I haven´t found any hole or improvement suggestion yet, my only comment is, I`d really love to use a system like this.
January 21, 2013
On 2013-01-21 18:37, F i L wrote:
> So I've been thinking about this problem off and on for awhile, and I
> think I have a rather simple solution. I highly doubt I'm the first to
> think of it, but haven't found any info about a similar idea on the net.
> So in the interest of science I'm posting it here so anyone interested
> can attempt to poke holes in the idea, which you folks have been so good
> at in the past.

Seems a bit like ARC (Automatic Reference Counting) that Clang has implemented for Objective-C (and some C libraries on Mac OS X). The compiler automatically inserts calls to "retain" and "release" where appropriate.

-- 
/Jacob Carlborg
January 21, 2013
F i L wrote:
> [...code...]
>     global_foo = getFoo()
> [...code...]

Typo, that should have been:

    global_foo => getFoo()




H. S. Teoh wrote:
> [...] because the concept has limitations:
>
> 1) It required code to be manually written to deal with owner pointers
> correctly (auto_ptr mostly made this automatic, but it is certainly NOT
> a drop-in replacement for pointers);

I don't do a whole lot of C++, so I don't know a lot about their smart_ptr types, however, I doubt you could do anything like my idea in C++ (without a lot of extra syntax like you described) since it requires a lot of automatic per-scope bookkeeping I doubt C++ types alone could accomplish.
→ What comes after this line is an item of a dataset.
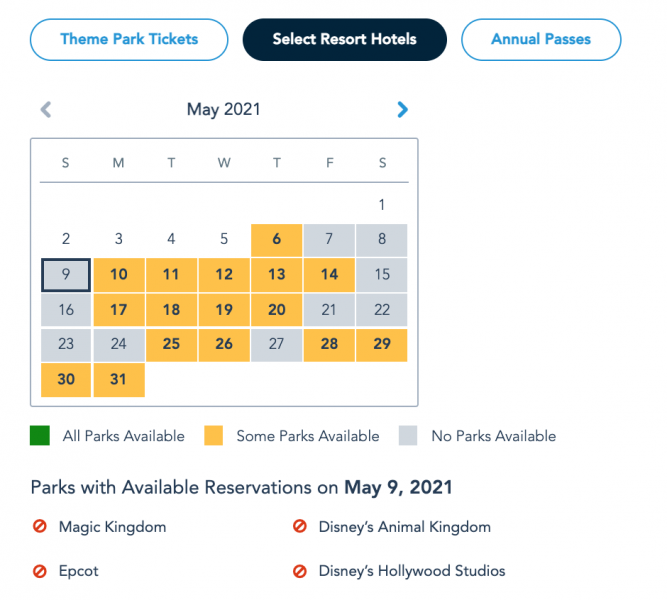The image size is (667, 600).
Task: Choose May 10 on the calendar
Action: 119,275
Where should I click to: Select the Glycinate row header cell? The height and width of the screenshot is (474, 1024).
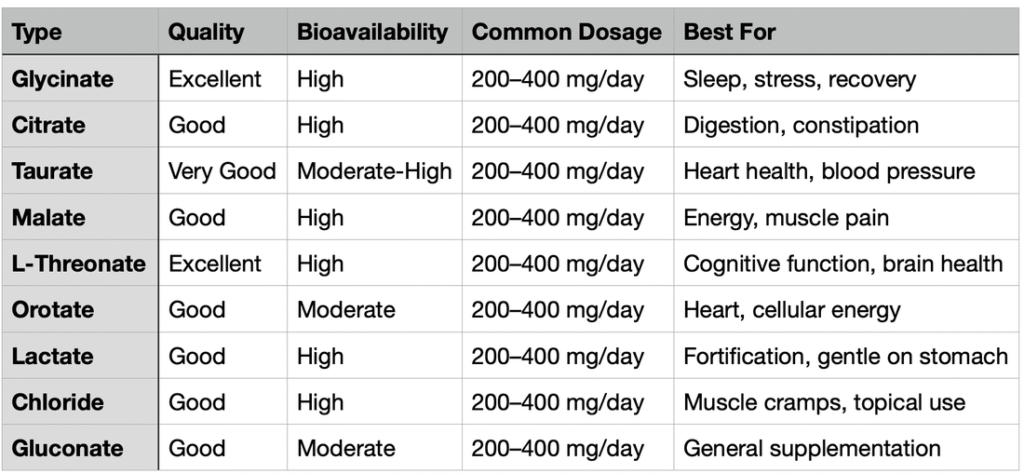[63, 79]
> 2) It can't deal with cyclic structures correctly;

That's why there would be a 'ptr' type :)


> 3) It is still unsafe: you can have a dangling reference to owned
> memory, because the owner pointer goes out of scope and the memory gets
> deallocated, but there can still be references lingering around
> somewhere.

This is why there would need to be a lot of magic happening in the compiler. When the compiler can't know, for sure, weather a reference that was assigned to a local-scope var is *still* referencing that var at the end of the scope (pretty common), then it asks before setting assigning to null. If the compiler can't determine, at all, which refs will be pointing to a particular local-var, it falls back to regular ref-counting (for the var in question).

I've given it a bit of thought, and while runtime checks and even regular ref-counting wouldn't be too uncommon, due to it's var/ref design there would be a great many places where the compiler could optimize away all the runtime checks and you normally wouldn't have to deal with the cyclic-ref problem ref-counting memory-management usually bring to the table (granted ptr's aren't much better). Also, I can't remember exactly, but because var's are tied to scopes, I think there's more optimization that can happen with ref-counting because it happens at the scope level... more thoughts needed here though.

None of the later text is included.